Görev Ayrıntıları - Belgedeki “Ahmet Kabaklı, 24 Mayıs 1924'de” sözleriyle başlayan paragrafı, temel bilgilerini koruyarak madde listesi biçiminde yeniden yazınız.

Belge -
-------

Şeyh'ül Muharririn'i rahmetle anıyoruz
İlimizin yetiştirdiği edebiyat dünyamızın önemli isimlerinden Şeyh’ül Muharrririn unvanına sahip gazeteci –yazar Ahmet Kabaklı’yı vefatının 20. Yıldönümünde rahmet ve şükranla anıyoruz.
Ahmet Kabaklı kimdir?
Gazeteci ve yazar Ahmet Kabaklı kimdir?
Ahmet Kabaklı, 24 Mayıs 1924'de Elazığ’a bağlı Harput’un Göllübağ’ında dünyaya geldi. Gazeteci, yazar ve edebiyat tarihçisi. Babası, Harput Sarayhatun (Sâre Hatun) Camii’nde müezzinlik yapan Ömer Efendi, annesi Münire Hanım’dır. Çocukluğu Harput’ta geçti. Üç yaşındayken babasını kaybetti. Elazığ Numune Mektebi’ni ve aynı binada -ortaokulu tamamladı. Elazığ Lisesi’nden mezun oldu (1944). İstanbul Yüksek Öğretmen Okulu’nu ve Edebiyat Fakültesi Türk Dili ve Edebiyatı Bölümü’nü bitirdi (1948). İlk görev yeri olan Diyarbakır Lisesi’ndeki çalışmaları ve Karacadağ adlı halkevi dergisindeki faaliyetleriyle yörede tanındı.

-------

Kaynak Malzeme -
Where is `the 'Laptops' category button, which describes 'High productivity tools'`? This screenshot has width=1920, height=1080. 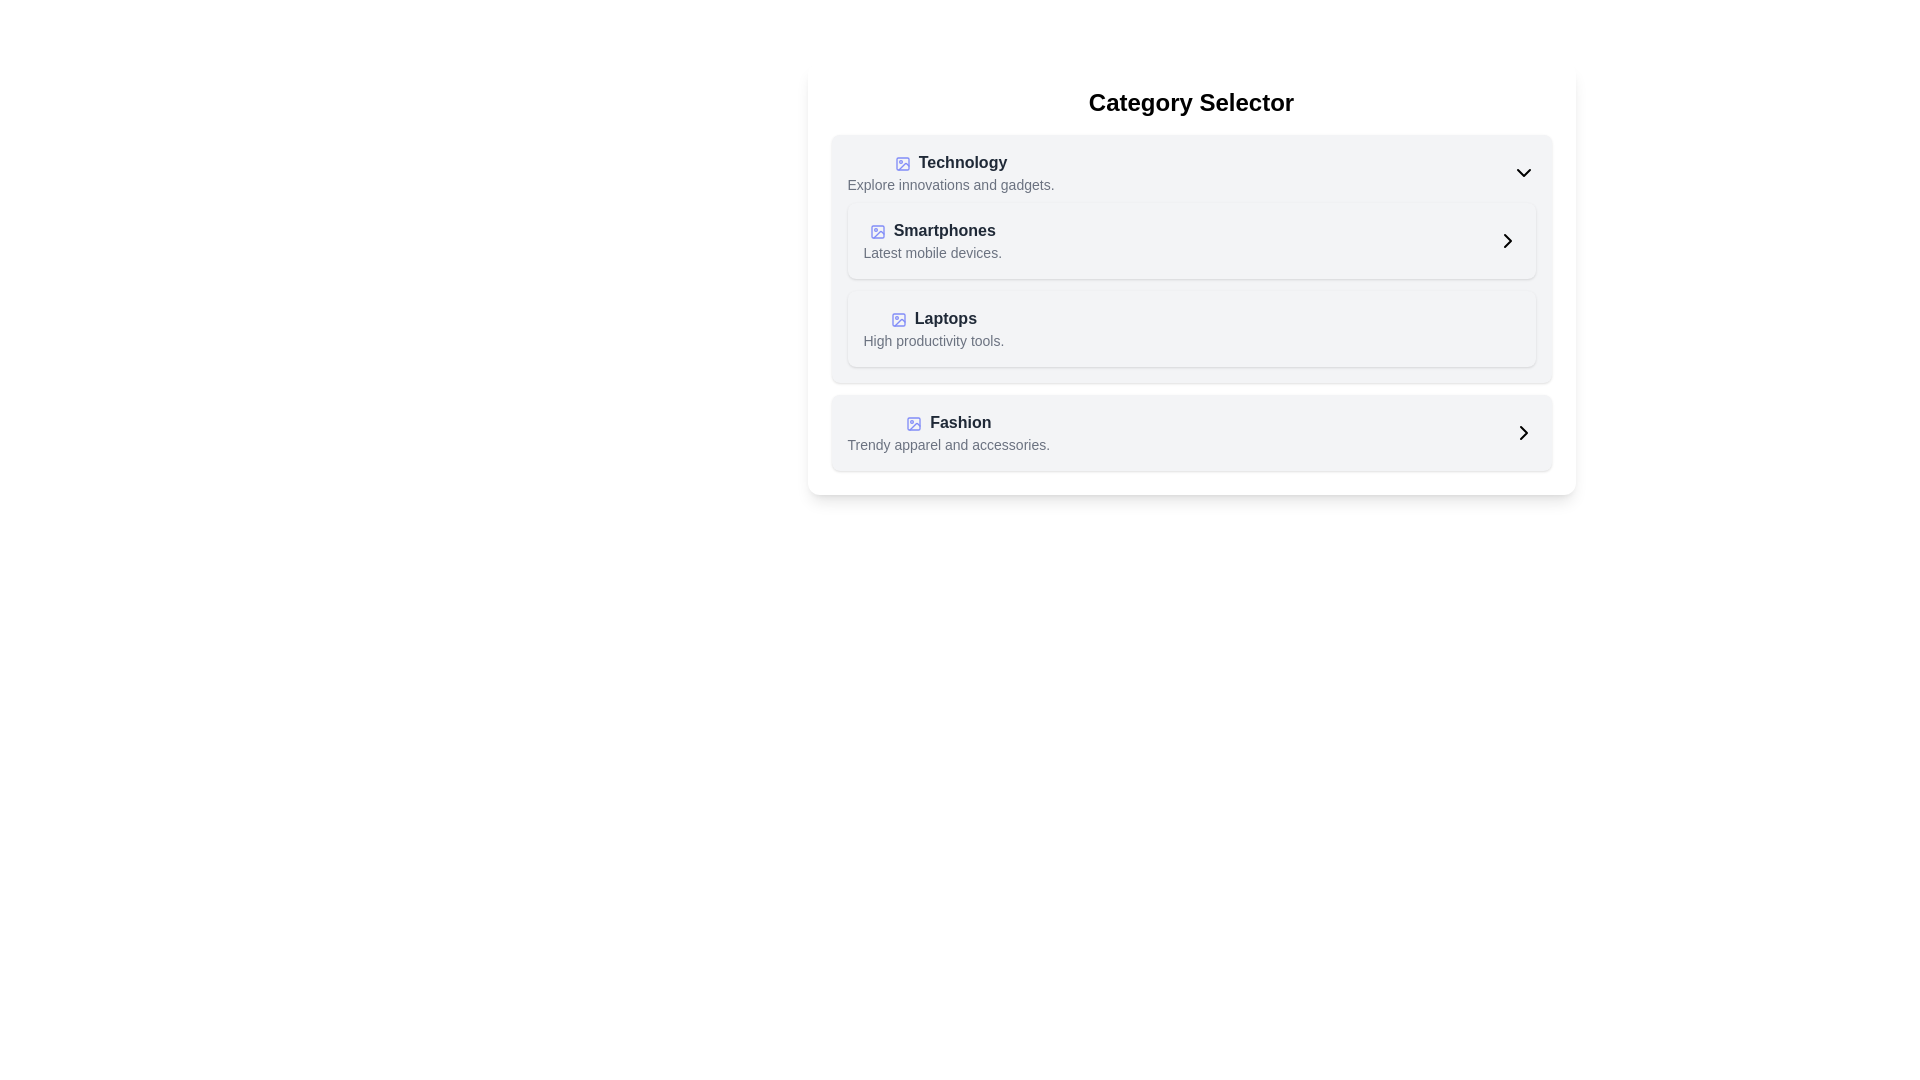 the 'Laptops' category button, which describes 'High productivity tools' is located at coordinates (1191, 327).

-------

Yanıt -
- 24 Mayıs 1924'te Elazığ'a bağlı Harput'un Göllübağ'ında doğdu.
- Gazeteci, yazar ve edebiyat tarihçisidir.
- Babası, Harput Sarayhatun (Sâre Hatun) Camii'nde müezzinlik yapan Ömer Efendi; annesi Münire Hanım'dır.
- Çocukluğu Harput'ta geçti; üç yaşındayken babasını kaybetti.
- Elazığ Numune Mektebi'ni ve aynı binadaki ortaokulu tamamladı; 1944'te Elazığ Lisesi'nden mezun oldu.
- 1948'de İstanbul Yüksek Öğretmen Okulu'nu ve Edebiyat Fakültesi Türk Dili ve Edebiyatı Bölümü'nü bitirdi.
- İlk görev yeri olan Diyarbakır Lisesi'ndeki çalışmaları ve Karacadağ adlı halkevi dergisindeki faaliyetleriyle yörede tanındı.